=== The problem ===
Write out each record below, word for word.

=== Data listing ===
---
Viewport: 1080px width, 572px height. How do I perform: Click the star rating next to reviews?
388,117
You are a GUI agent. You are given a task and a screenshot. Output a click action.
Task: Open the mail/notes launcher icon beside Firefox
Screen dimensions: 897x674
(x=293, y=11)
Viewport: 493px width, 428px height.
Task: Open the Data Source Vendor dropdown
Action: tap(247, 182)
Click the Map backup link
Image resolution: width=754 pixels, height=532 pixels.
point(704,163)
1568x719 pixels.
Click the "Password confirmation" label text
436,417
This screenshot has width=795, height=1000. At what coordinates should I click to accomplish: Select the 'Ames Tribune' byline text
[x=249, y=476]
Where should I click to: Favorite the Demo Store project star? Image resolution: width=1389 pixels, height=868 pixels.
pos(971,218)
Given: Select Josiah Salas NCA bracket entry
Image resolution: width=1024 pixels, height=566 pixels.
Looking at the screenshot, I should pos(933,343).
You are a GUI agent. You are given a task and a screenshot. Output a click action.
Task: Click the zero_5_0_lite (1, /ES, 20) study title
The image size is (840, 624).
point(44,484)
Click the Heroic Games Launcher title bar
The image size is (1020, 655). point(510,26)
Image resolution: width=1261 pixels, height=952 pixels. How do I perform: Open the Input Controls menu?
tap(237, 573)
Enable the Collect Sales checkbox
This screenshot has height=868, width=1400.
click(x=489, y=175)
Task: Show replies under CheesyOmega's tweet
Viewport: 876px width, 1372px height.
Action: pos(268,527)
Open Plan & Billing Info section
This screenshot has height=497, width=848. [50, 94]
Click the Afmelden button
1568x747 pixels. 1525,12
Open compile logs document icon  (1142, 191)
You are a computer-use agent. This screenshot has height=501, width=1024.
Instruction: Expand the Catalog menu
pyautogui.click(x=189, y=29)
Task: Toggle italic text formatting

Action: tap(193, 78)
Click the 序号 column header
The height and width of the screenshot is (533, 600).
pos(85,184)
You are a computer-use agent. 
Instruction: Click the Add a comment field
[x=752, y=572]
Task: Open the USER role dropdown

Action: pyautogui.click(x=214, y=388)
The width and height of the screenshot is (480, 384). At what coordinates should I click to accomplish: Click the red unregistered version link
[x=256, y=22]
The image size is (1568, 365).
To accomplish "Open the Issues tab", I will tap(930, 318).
---
=== Result below ===
Viewport: 1080px width, 572px height. How do I perform: Click the star rating next to reviews?
388,117
You are a GUI agent. You are given a task and a screenshot. Output a click action.
Task: Open the mail/notes launcher icon beside Firefox
Screen dimensions: 897x674
(x=293, y=11)
Viewport: 493px width, 428px height.
Task: Open the Data Source Vendor dropdown
Action: tap(247, 182)
Click the Map backup link
Image resolution: width=754 pixels, height=532 pixels.
point(704,163)
1568x719 pixels.
Click the "Password confirmation" label text
436,417
This screenshot has width=795, height=1000. At what coordinates should I click to accomplish: Select the 'Ames Tribune' byline text
[x=249, y=476]
Where should I click to: Favorite the Demo Store project star? Image resolution: width=1389 pixels, height=868 pixels.
pos(971,218)
Given: Select Josiah Salas NCA bracket entry
Image resolution: width=1024 pixels, height=566 pixels.
Looking at the screenshot, I should pos(933,343).
You are a GUI agent. You are given a task and a screenshot. Output a click action.
Task: Click the zero_5_0_lite (1, /ES, 20) study title
The image size is (840, 624).
point(44,484)
Click the Heroic Games Launcher title bar
The image size is (1020, 655). point(510,26)
Image resolution: width=1261 pixels, height=952 pixels. How do I perform: Open the Input Controls menu?
tap(237, 573)
Enable the Collect Sales checkbox
This screenshot has height=868, width=1400.
click(x=489, y=175)
Task: Show replies under CheesyOmega's tweet
Viewport: 876px width, 1372px height.
Action: pos(268,527)
Open Plan & Billing Info section
This screenshot has height=497, width=848. [50, 94]
Click the Afmelden button
1568x747 pixels. 1525,12
Open compile logs document icon  (1142, 191)
You are a computer-use agent. This screenshot has height=501, width=1024.
Instruction: Expand the Catalog menu
pyautogui.click(x=189, y=29)
Task: Toggle italic text formatting

Action: tap(193, 78)
Click the 序号 column header
The height and width of the screenshot is (533, 600).
pos(85,184)
You are a computer-use agent. 
Instruction: Click the Add a comment field
[x=752, y=572]
Task: Open the USER role dropdown

Action: pyautogui.click(x=214, y=388)
The width and height of the screenshot is (480, 384). At what coordinates should I click to accomplish: Click the red unregistered version link
[x=256, y=22]
The image size is (1568, 365).
To accomplish "Open the Issues tab", I will tap(930, 318).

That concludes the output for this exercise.